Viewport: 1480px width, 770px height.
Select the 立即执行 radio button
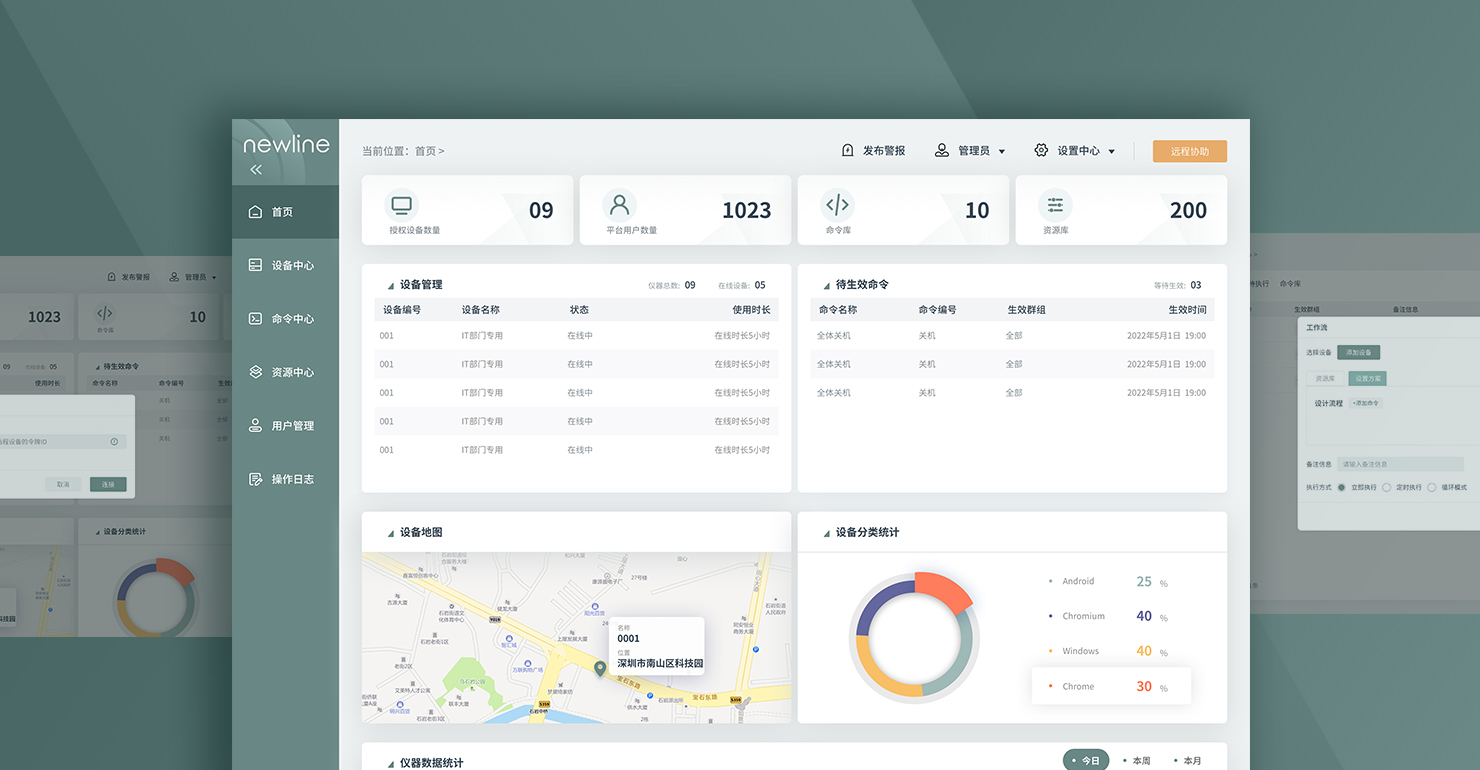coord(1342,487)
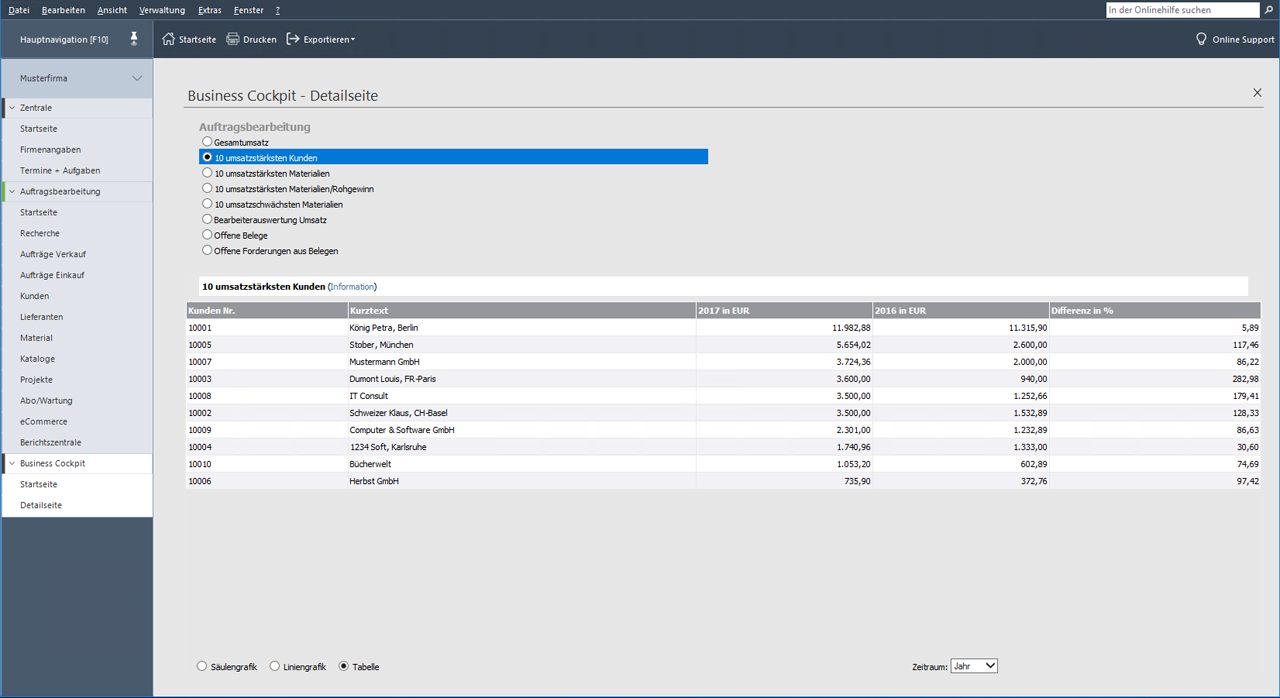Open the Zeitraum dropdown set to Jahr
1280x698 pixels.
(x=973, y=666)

Work task:
Copy every record above exactly, leaving out any pictures.

Solved problem:
Viewport: 1480px width, 770px height.
Select the 立即执行 radio button
coord(1342,487)
Open the Zeitraum dropdown set to Jahr
1280x698 pixels.
(x=973, y=666)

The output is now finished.